Travailler en France
Concernant la régularisation par le travail, la Cimade précise qu’on ne peut pas employer de sans-papiers, sous peine de pénalités que prévoit d’aggraver le projet de loi. Mais paradoxalement, suite à la circulaire Valls, pour être régularisé, il faut avoir travaillé de 8 à 30 mois, et être en France, depuis 3 à 7 ans. L’article 3, sur les « métiers en tension », qui ne concerne pas certains secteurs, comme le ménage ou la restauration, a été remplacé par le Sénat, par un article 4 bis, supprimant l’automaticité de la régularisation dans ces métiers en tension, par le pouvoir discrétionnaire du Préfet. Alors que beaucoup d’employeurs recherchent du personnel, cette loi, pour la Cimade, serait contraire aux intérêts du patronat.
L’autre sujet d’inquiétude est l’étude des appels aux refus de demande d’asile par l’OFPRA (Office français de Protection des Réfugiés et Apatrides), qui n’accepte que 10 % des demandes. Aujourd’hui, c’est un collège de trois magistrats qui étudient à la Cour Nationale du Droit d’Asile ces appels. La Loi réduirait la composition de cette Cour à un seul magistrat, or aux yeux de la Cimade, la collégialité est garante d’une justice impartiale.
Les bénévoles de la Cimade rappellent qu’il s’agit de la 30e loi « Immigration », en 40 ans. Or, avec le climat, les guerres, l’immigration continuera. Au vu de la démographie déclinante, accueillir des étrangers serait une richesse.
La Cimade, localement, interpelle les parlementaires lotois sur le projet de loi. Alors que le groupe de Figeac recevait la députée Huguette Tiegna, le groupe de Cahors a rencontré et échangé, ce 4 décembre, avec le sénateur Jean-Marc VayssouzeFaure. Face à leurs inquiétudes eu égard à la loi en discussion, il a su avoir une oreille attentive. La Cimade Cahors espère aussi rencontrer le député Aurélien Pradié.

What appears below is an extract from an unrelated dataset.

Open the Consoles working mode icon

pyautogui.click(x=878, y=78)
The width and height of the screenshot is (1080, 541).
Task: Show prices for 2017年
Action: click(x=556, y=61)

Un collectif d’associations, composé d’AMIgrants, de la Cimade, d’Amnesty International, du Secours catholique, d’OQTF, de JSTT46 et de la Ligue des Droits de l’Homme, a édité un tract commun dénonçant l’inhumanité de cette Loi, rappelant notre devoir de fraternité. Les bénévoles sensibiliseront la population, en le distribuant, sur le marché de Cahors, la matinée du 16 décembre, quelques jours après le début de l’examen du projet de loi, à l’Assemblée nationale.